▸ **Directions for this task**: Across the listing, the lines that include "height" must be tallied and reported as a bare number.

▸ **Data extract**:

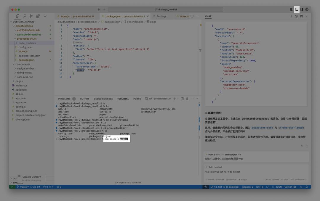Start a new chat with plus icon

(291, 16)
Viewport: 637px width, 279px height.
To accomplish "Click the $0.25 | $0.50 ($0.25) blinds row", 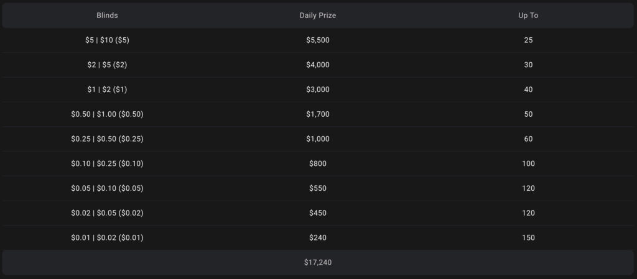I will [107, 139].

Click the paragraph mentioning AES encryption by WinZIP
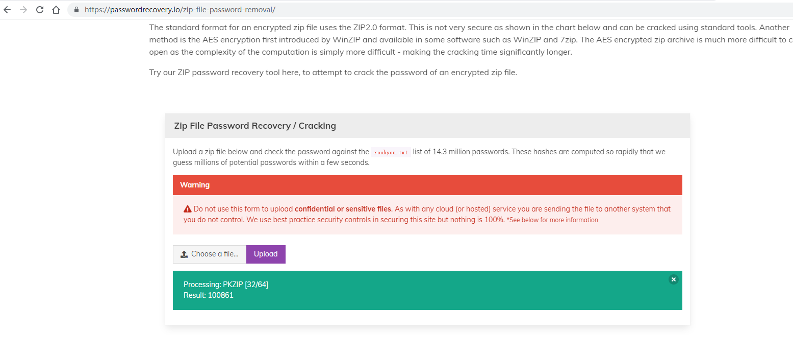(471, 40)

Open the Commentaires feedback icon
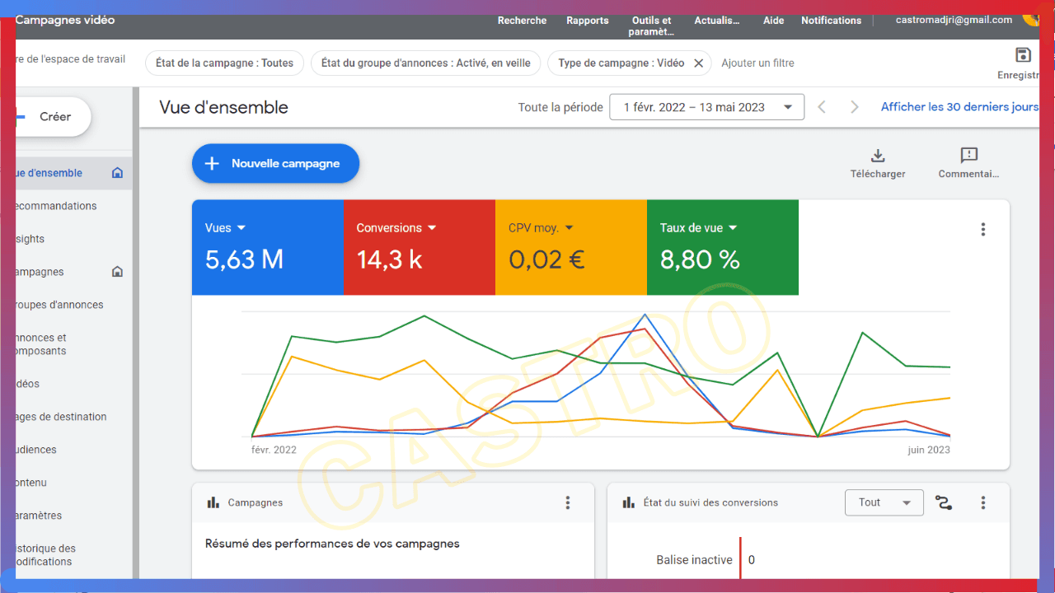tap(968, 156)
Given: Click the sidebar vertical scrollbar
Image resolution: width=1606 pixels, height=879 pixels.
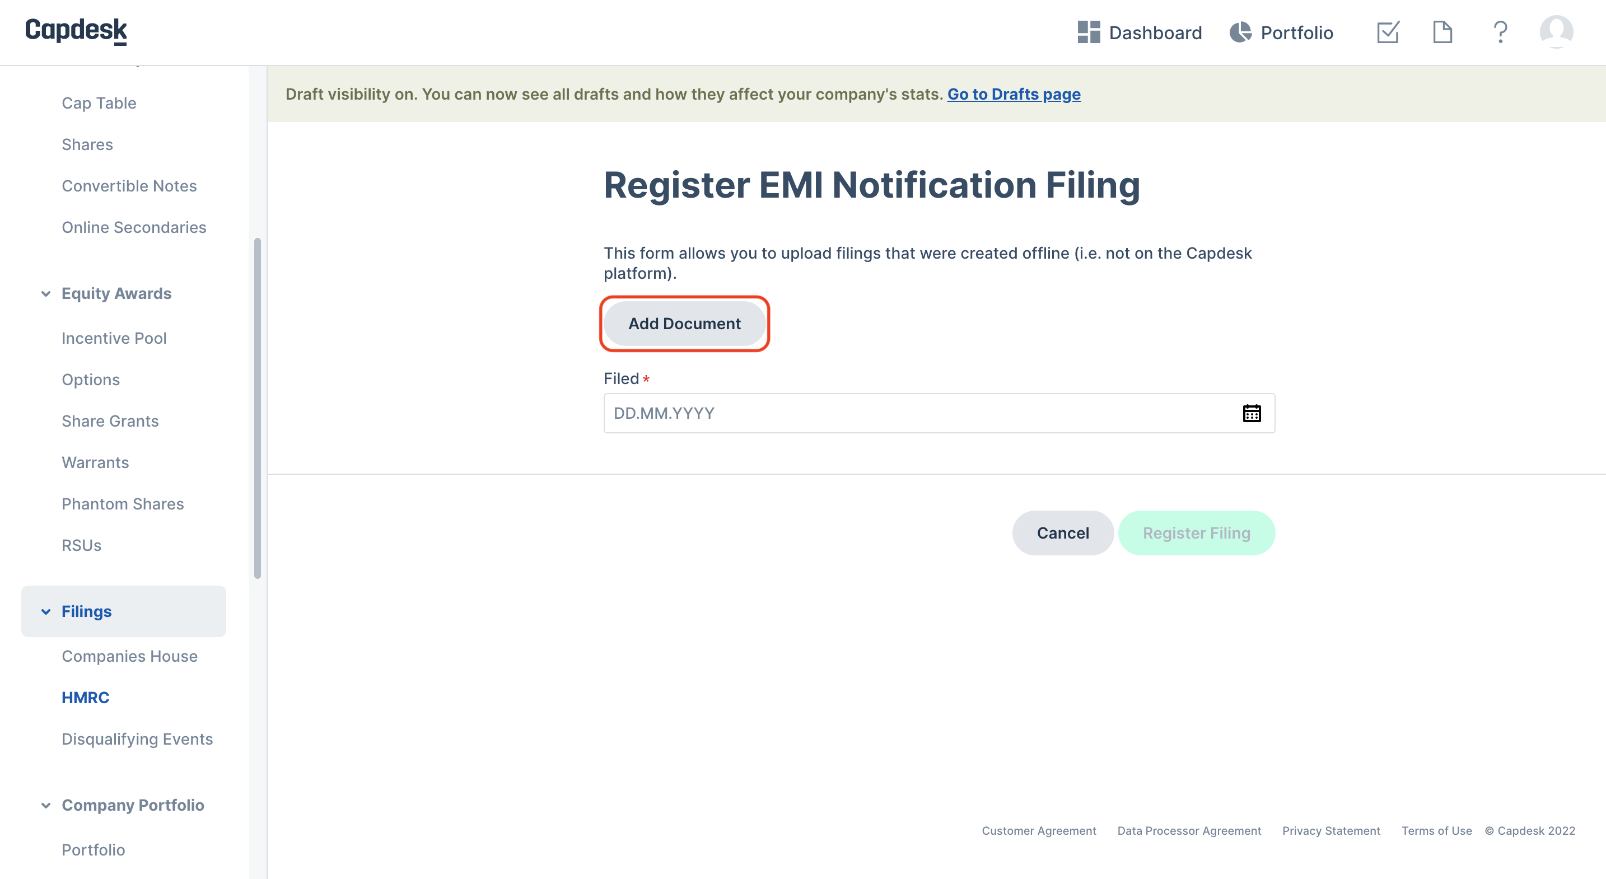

▸ **Solution below**: 2